Wednesday, October 12, 2016
implications for the formation of hot and warm Jupiters via high-eccentricity migration
Secular dynamics of multiplanet systems: implications for the formation of hot and warm Jupiters via high-eccentricity migration
Authors:
Hamers et al
Abstract:
Hot Jupiters (HJs) are Jupiter-like planets that reside very closely to their host star, within ∼0.1AU. Their formation is not well understood. It is generally believed that they cannot have formed in situ, implying that some form of migration must have occurred after their initial formation. We study the production of HJs through secular evolution in multiplanet systems with three to five planets. In this variant of high-e migration, the eccentricity of the orbit of the innermost planet is excited on secular time-scales, triggering orbital migration due to tidal dissipation. We use a secular dynamics code and carry out a population synthesis study. We find that HJs are only produced if the viscous time-scale is short (≈0.014 yr). In contrast, in up to ≈0.3 of systems, the innermost planet is tidally disrupted. The orbital period distribution is peaked around 5 d, consistent with observations. The median HJ mass is 1MJ with a maximum of ≈2MJ, similar to observed HJs. Approximately 0.1 of the HJs have retrograde orbits with respect to the stellar spin. We do not find any warm Jupiters in our simulations, i.e. planets with semimajor axes between 0.1 and 1 AU.
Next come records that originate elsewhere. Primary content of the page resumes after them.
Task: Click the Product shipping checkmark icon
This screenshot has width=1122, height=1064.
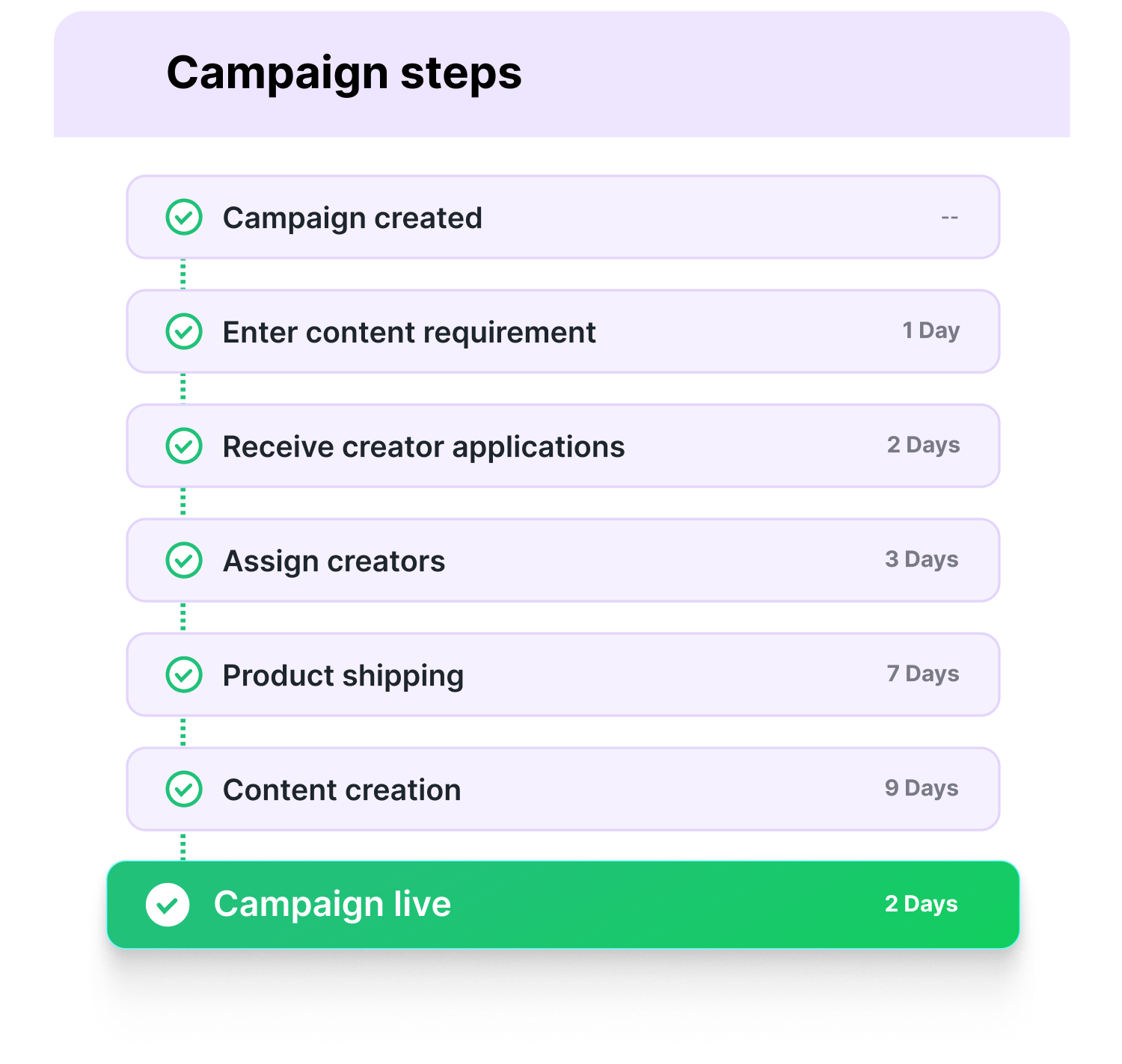Action: [x=184, y=675]
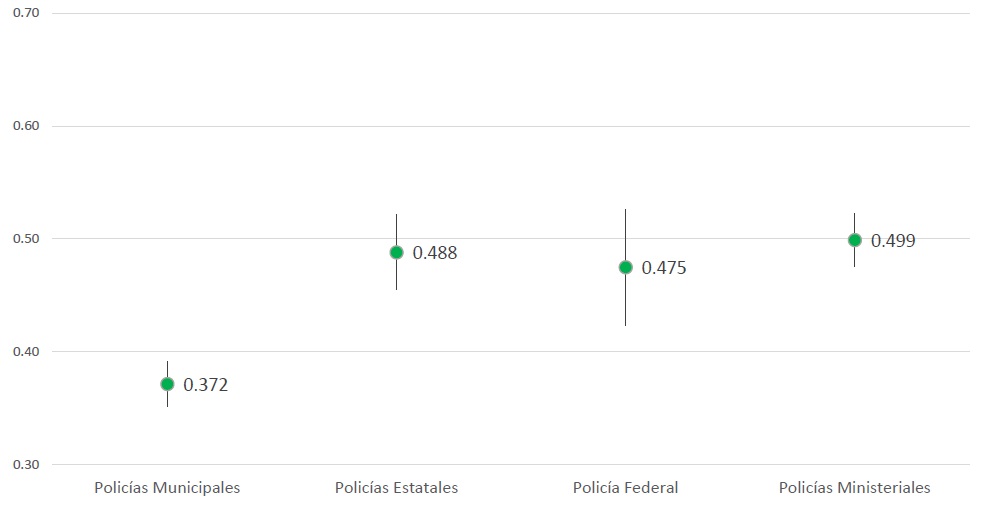Screen dimensions: 983x515
Task: Select the Policías Ministeriales category label
Action: click(x=855, y=488)
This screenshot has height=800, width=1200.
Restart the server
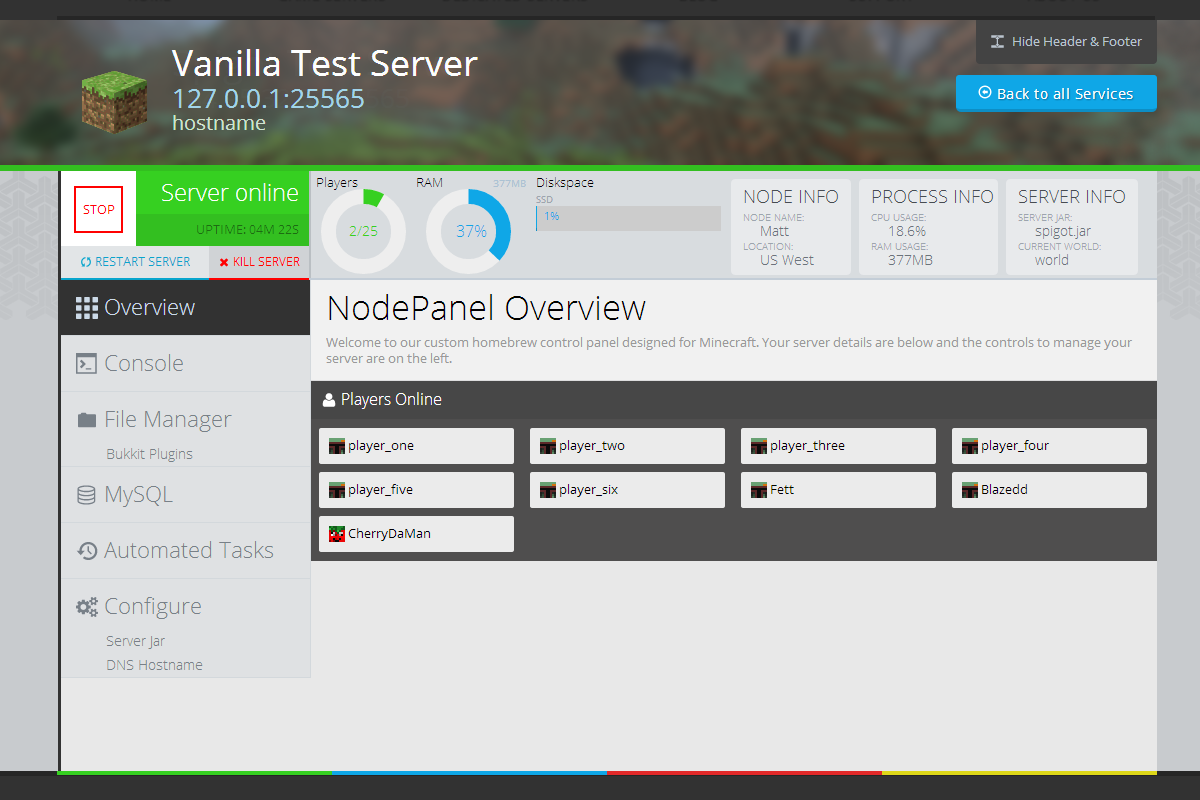point(135,262)
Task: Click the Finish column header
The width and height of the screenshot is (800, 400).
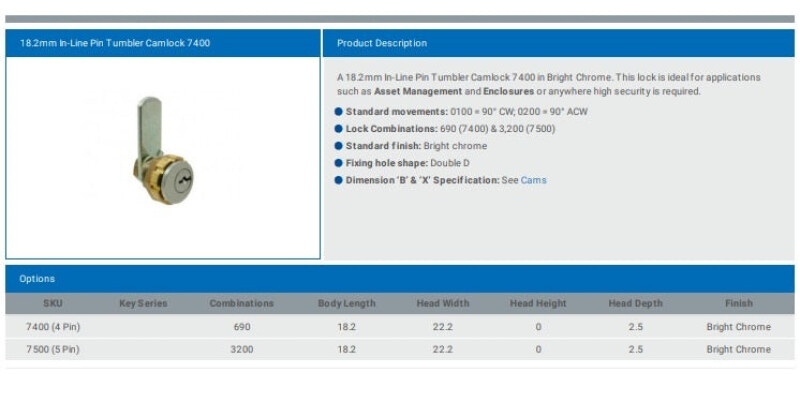Action: [738, 303]
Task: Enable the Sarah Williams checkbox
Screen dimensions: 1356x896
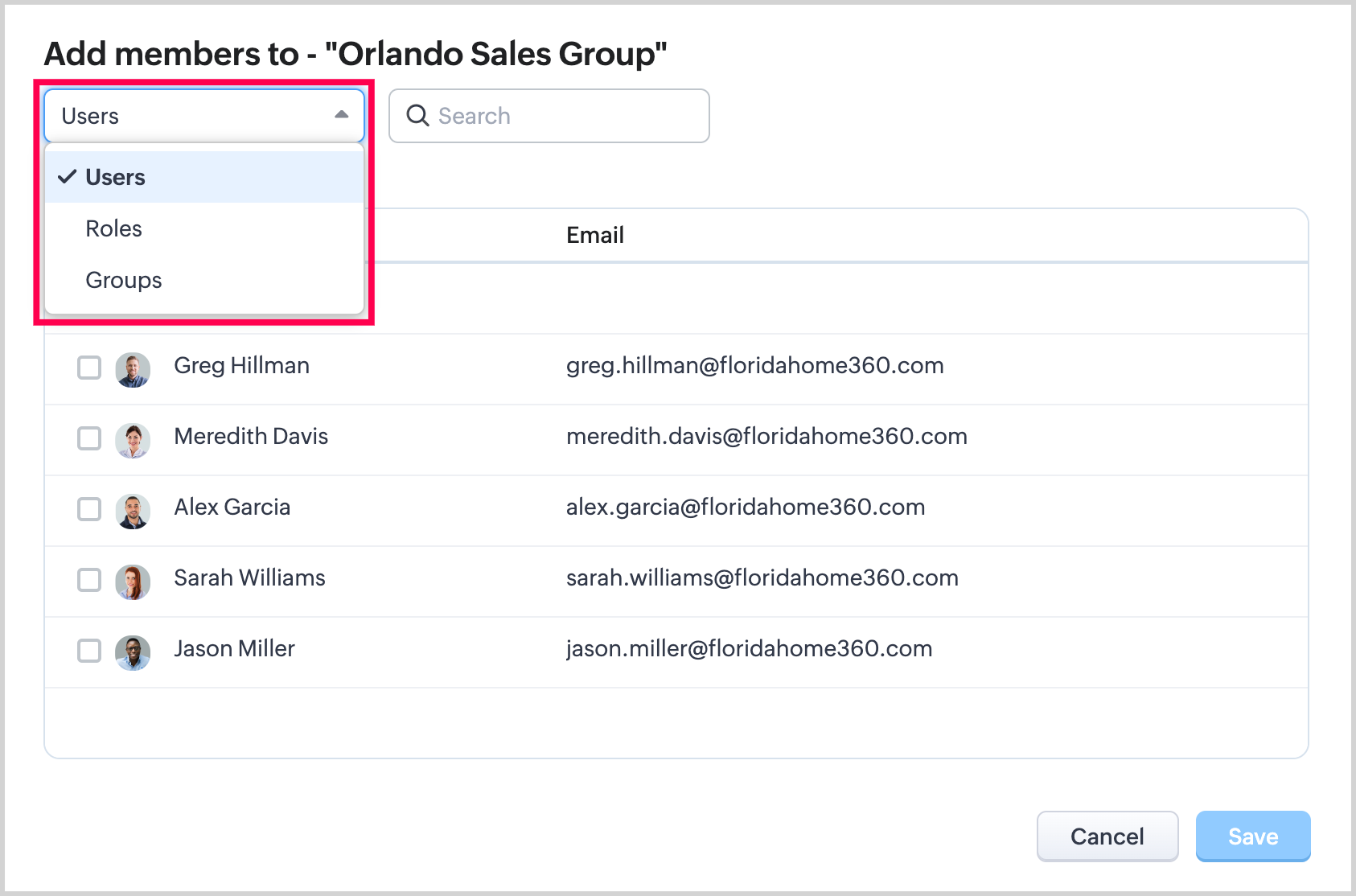Action: coord(89,580)
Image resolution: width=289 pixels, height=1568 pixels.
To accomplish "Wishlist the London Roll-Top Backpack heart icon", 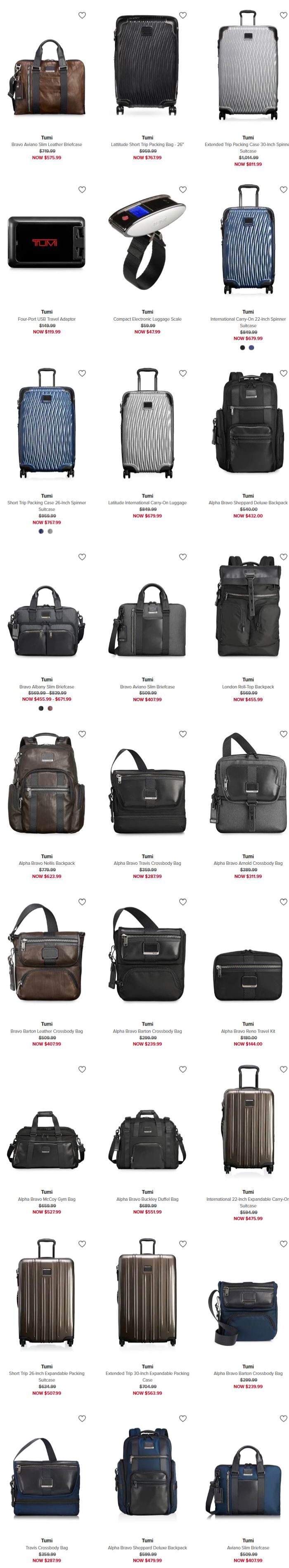I will [x=283, y=557].

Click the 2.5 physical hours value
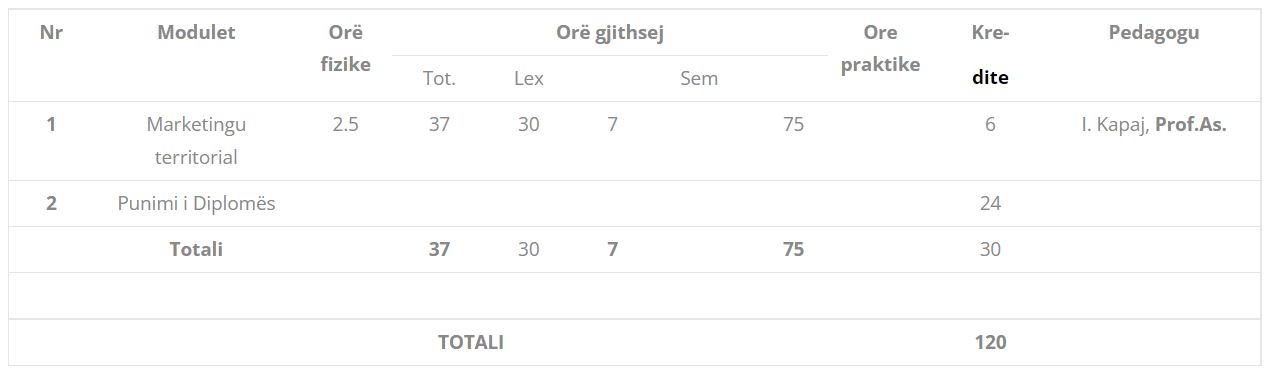coord(345,125)
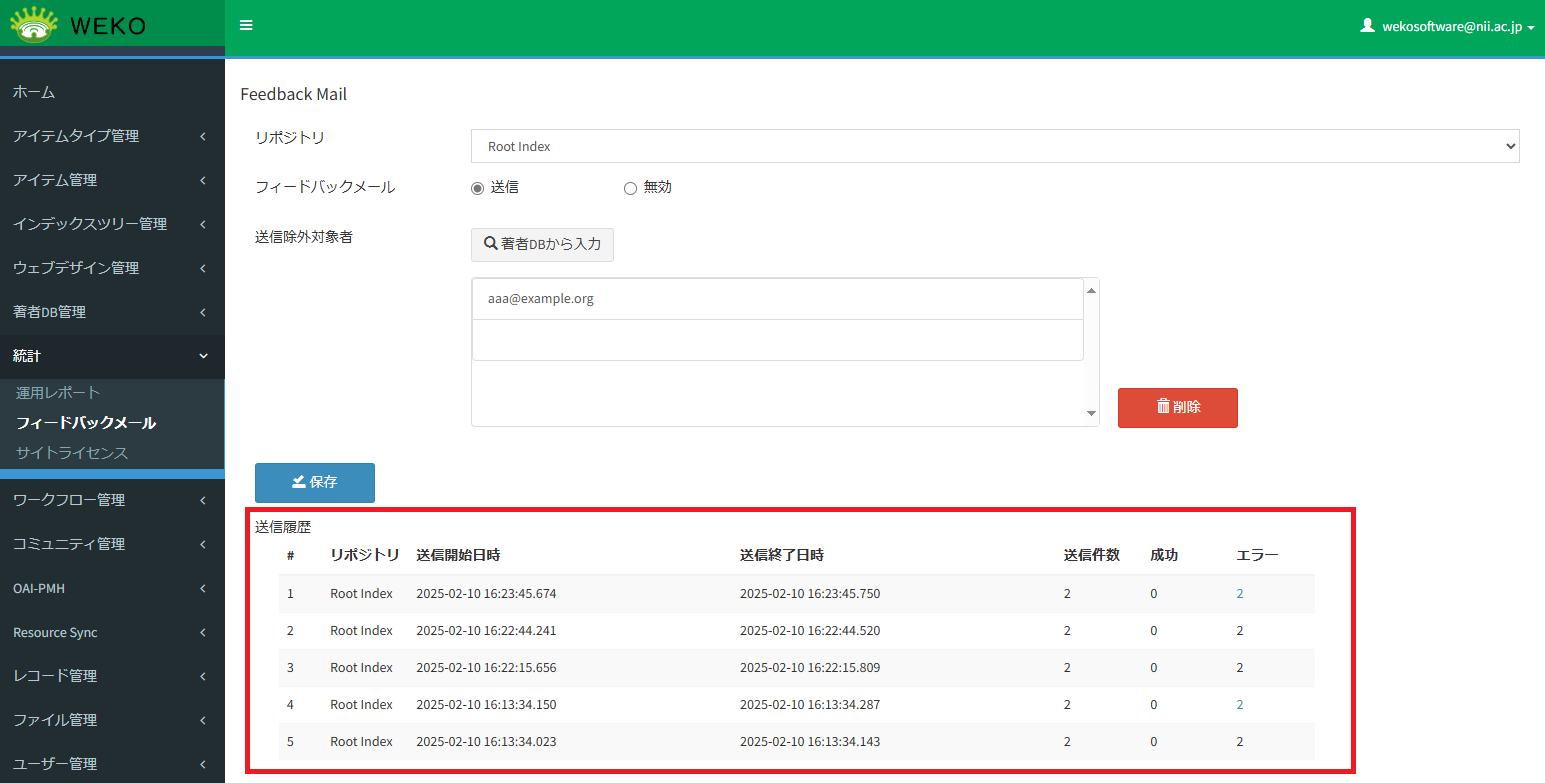The width and height of the screenshot is (1545, 783).
Task: Click the empty email input below aaa@example.org
Action: (777, 340)
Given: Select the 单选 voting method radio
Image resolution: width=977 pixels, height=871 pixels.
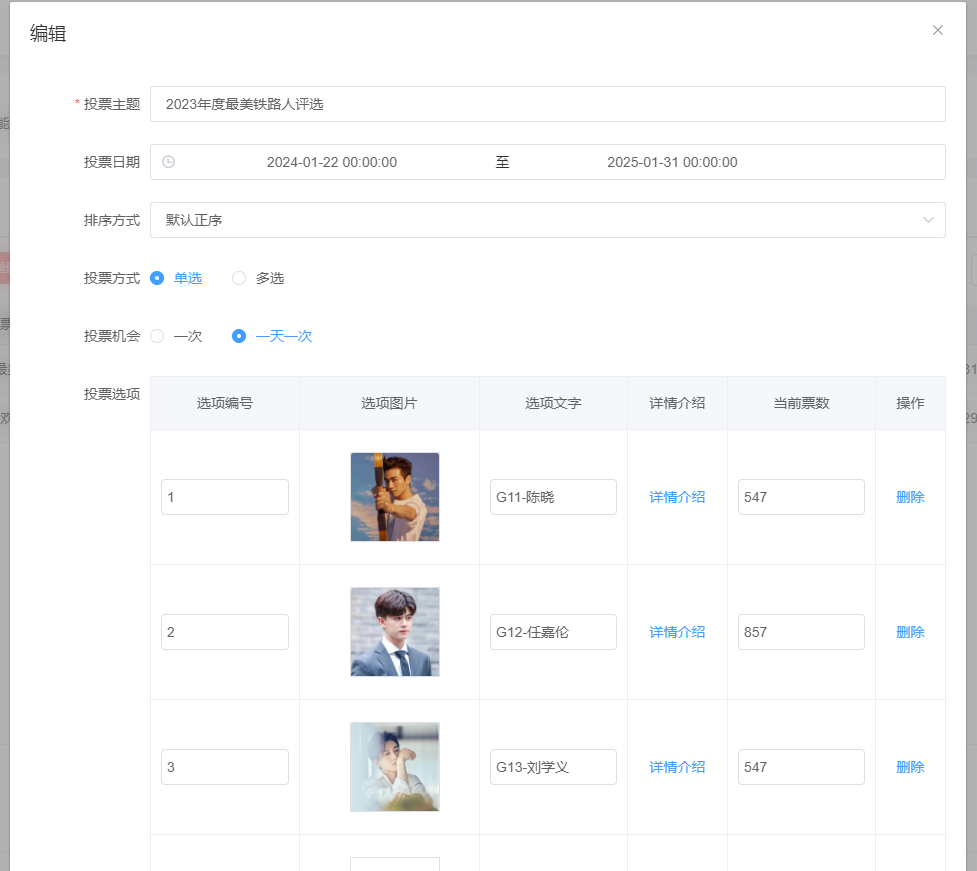Looking at the screenshot, I should [157, 278].
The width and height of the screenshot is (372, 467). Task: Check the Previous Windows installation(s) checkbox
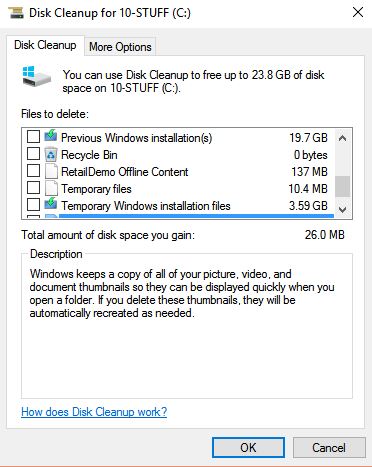(x=33, y=136)
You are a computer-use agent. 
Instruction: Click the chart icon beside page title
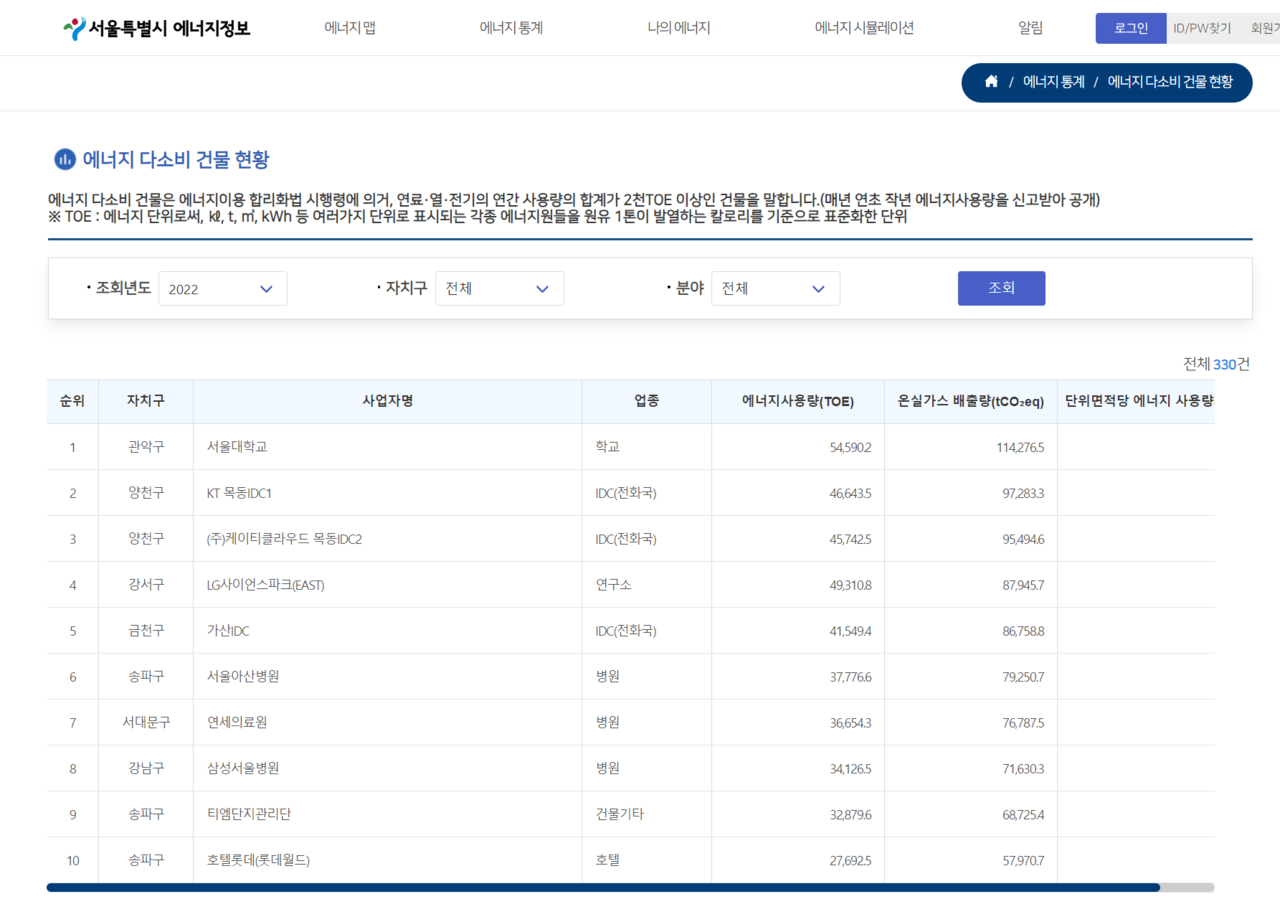point(65,159)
Sunday, September 18, 2016
Migration and Growth of Protoplanetary Embryos III: Mass and Metallicity Dependence for FGKM main-sequence stars
Authors:Liu et alAbstract:Radial velocity and transit surveys have found that the fraction of FGKM stars with close-in super-Earth(s) (η⊕) is around 30%−50%, independent of the stellar mass M∗ and metallicity Z∗. In contrast, the fraction of solar-type stars harboring one or more gas giants (ηJ) with masses Mp>100 M⊕ is nearly 10%−15%, and it appears to increase with both M∗ and Z∗. Regardless of the properties of their host stars, the total mass of some multiple super-Earth systems exceeds the core mass of Jupiter and Saturn. We suggest that both super-Earths and supercritical cores of gas giants were assembled from a population of embryos that underwent convergent type I migration from their birthplaces to a transition location between viscously heated and irradiation heated disk regions. We attribute the cause for the η⊕-ηJ dichotomy to conditions required for embryos to merge and to acquire supercritical core mass (Mc∼10 M⊕) for the onset of efficient gaseous envelope accretion. We translate this condition into a critical disk accretion rate, and our analysis and simulation results show that it weakly depends on M∗ and decreases with metallicity of disk gas Zd. We find that embryos are more likely to merge into supercritical cores around relatively massive and metal-rich stars. This dependence accounts for the observed ηJ-M∗. We also consider the Zd-Z∗ dispersed relationship and reproduce the observed ηJ-Z∗ correlation.